TEXTAUSZUG:
□ □ □ □ □

Zum Entfernen des Locks einfach den Stream wieder schließen (und ggf. die Datei löschen)...oder die VM austreten, die das Lock hält.


----------



## foobar (16. Mai 2008)

Ich habe sowas auch mal implementiert. Die Anforderung war damals aber auch noch Parameter zu übergeben, um sich einzuloggen etc. Deshalb habe ich einen Socket implementiert, der auf 127.0.0.1 hört und dem man mit Hilfe einer simplen RPC-API Daten übermitteln kann.


----------



## The_S (16. Mai 2008)

Über ne gelockte Datei können die Anwendungen aber nicht mehr miteinander kommunizieren (falls z. B. der zuletzte gestartetn noch Parameter übergeben wurden), was aber das Ziel meiner Anwendung war  .


----------



## EgonOlsen (16. Mai 2008)

□ □ □ □ □

AUSZUG AUS DATENSATZ:
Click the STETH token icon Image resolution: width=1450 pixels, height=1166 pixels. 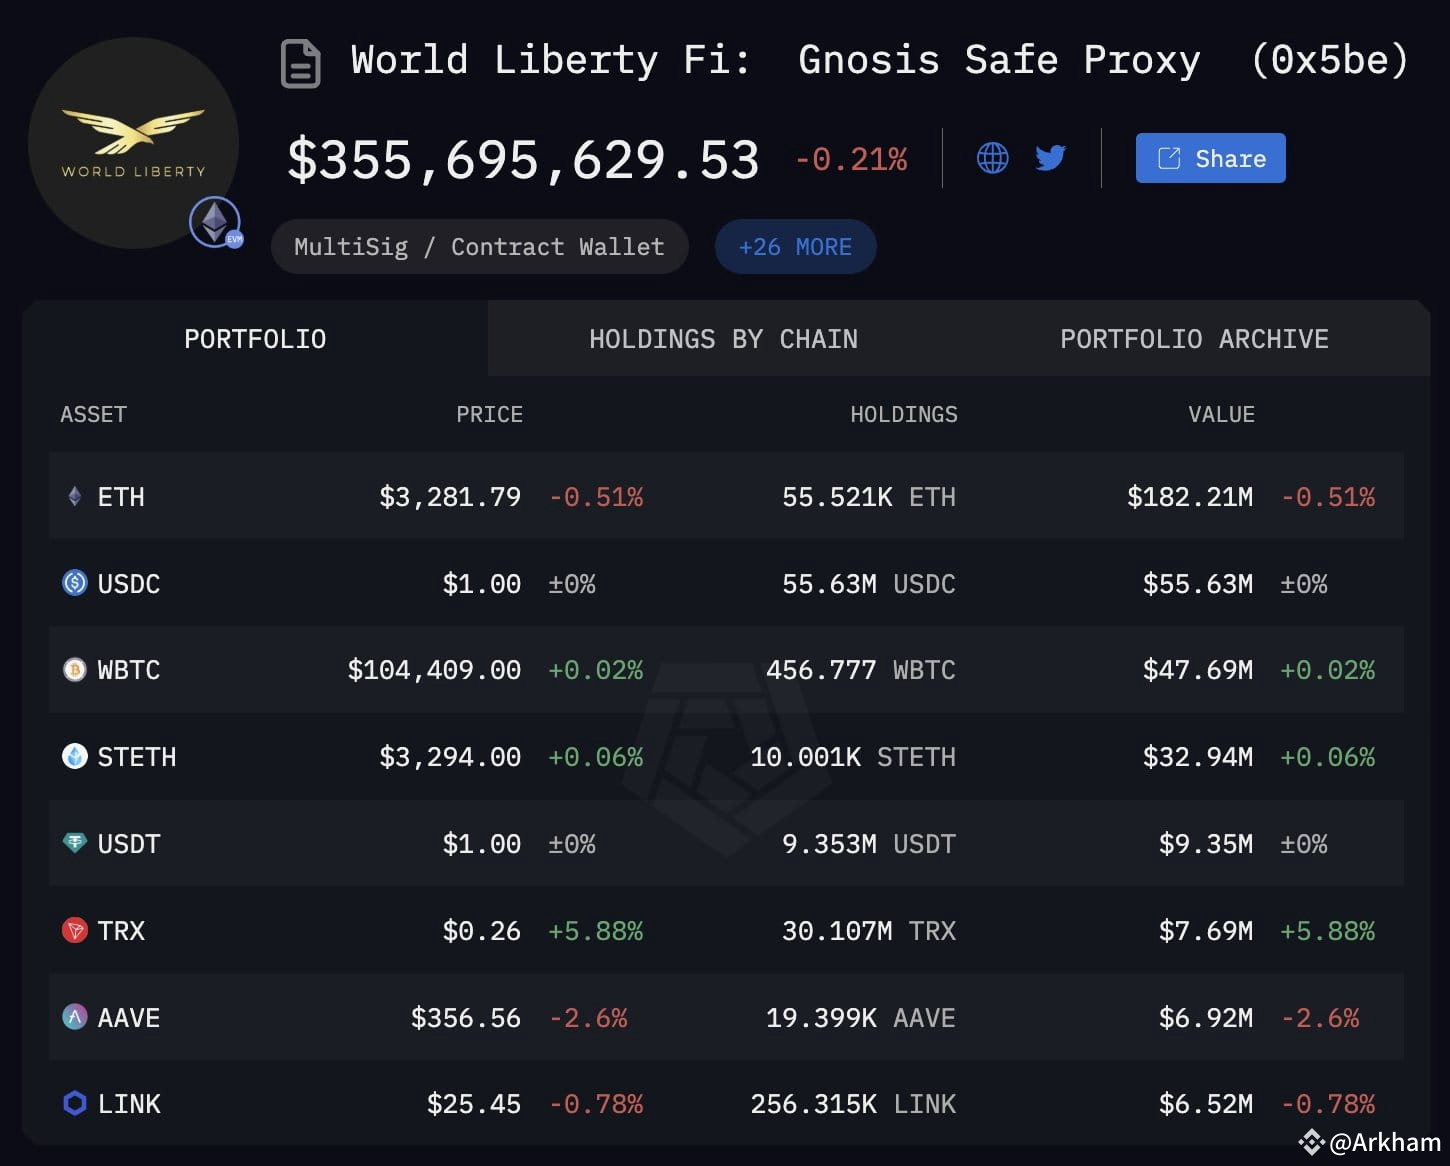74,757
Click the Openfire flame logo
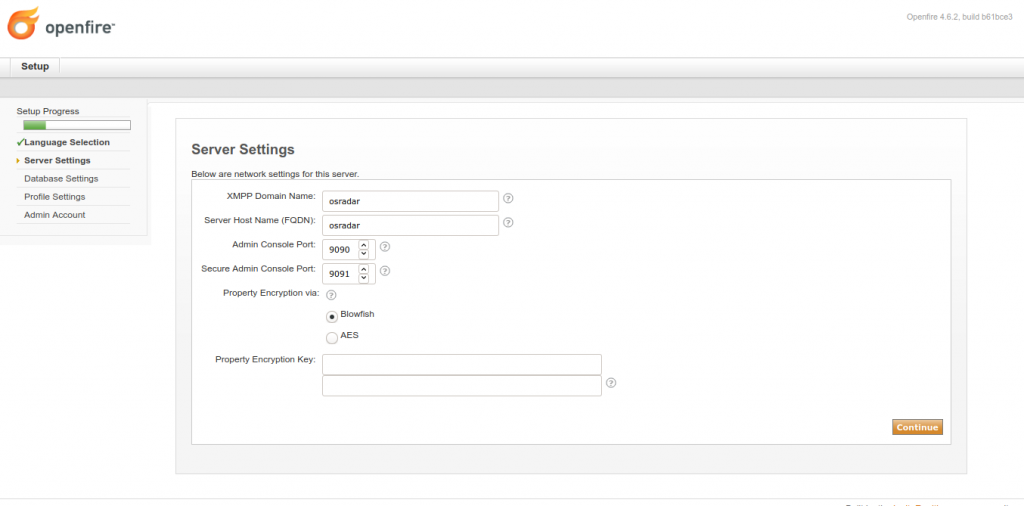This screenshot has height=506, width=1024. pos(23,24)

□ □ □ □ □

AUFGABEN:
1. Prüfe, ob die folgenden Aussagen (a), (b) und (c) mit dem Textauszug über Datei-Locks übereinstimmen, und belege jede Antwort mit Ja oder Nein sowie den entscheidenden Worten aus dem Textauszug. (a) Das Lock lässt sich entfernen, indem man den Stream wieder schließt. (b) Der Socket von foobar hört auf 127.0.0.1. (c) Laut The_S können die Anwendungen über eine gelockte Datei miteinander kommunizieren.
2. Setze den Textauszug über Datei-Locks im Anschluss an seine letzte Zeile fort.

LÖSUNGEN:
1.
(a) Ja: „Zum Entfernen des Locks einfach den Stream wieder schließen“
(b) Ja: „einen Socket implementiert, der auf 127.0.0.1 hört“
(c) Nein: „Über ne gelockte Datei können die Anwendungen aber nicht mehr miteinander kommunizieren“

2.
Das stimmt natürlich. Aber danach wurde ja auch nicht gefragt... :wink:


----------



## Gast (16. Mai 2008)

Stehe gerade vor einem ähnlichen Problem. Da ich mit Dateien in Java noch nicht gearbeitet habe. Wie prüfe ich denn ob ich die Datei "locken" kann bzw. ob diese bereits gelocked ist?

???
if (lock.isLockable()){

}


----------



## André Uhres (17. Mai 2008)

Vielleicht hilft dies: http://www.java-forum.org/de/viewtopic.php?p=350257#350257


----------



## L-ectron-X (17. Mai 2008)

Der gesamte Thread mit der RMI-Variante: http://www.java-forum.org/de/viewtopic.php?t=36864
Da ist auch eine ServerSocket-Version zu finden.


----------



## Guest (18. Mai 2008)

Hi,

ich will ja nicht merkern, aber irgendwas verstehe ich nicht:
Wieso soll ein Programm mit einer anderen Instanz desselben Programmes auf demselben PC kommunizieren, wenn dieses Programm nur einmal gestartet werden darf? Das wäre irgendwie ein Monolog... aber die ursprüngliche Anforderung des Frages war dahin gehend, dass das Programm nur einmal gestartet werden darf...

Grüße,
Andy


----------



## Guest (18. Mai 2008)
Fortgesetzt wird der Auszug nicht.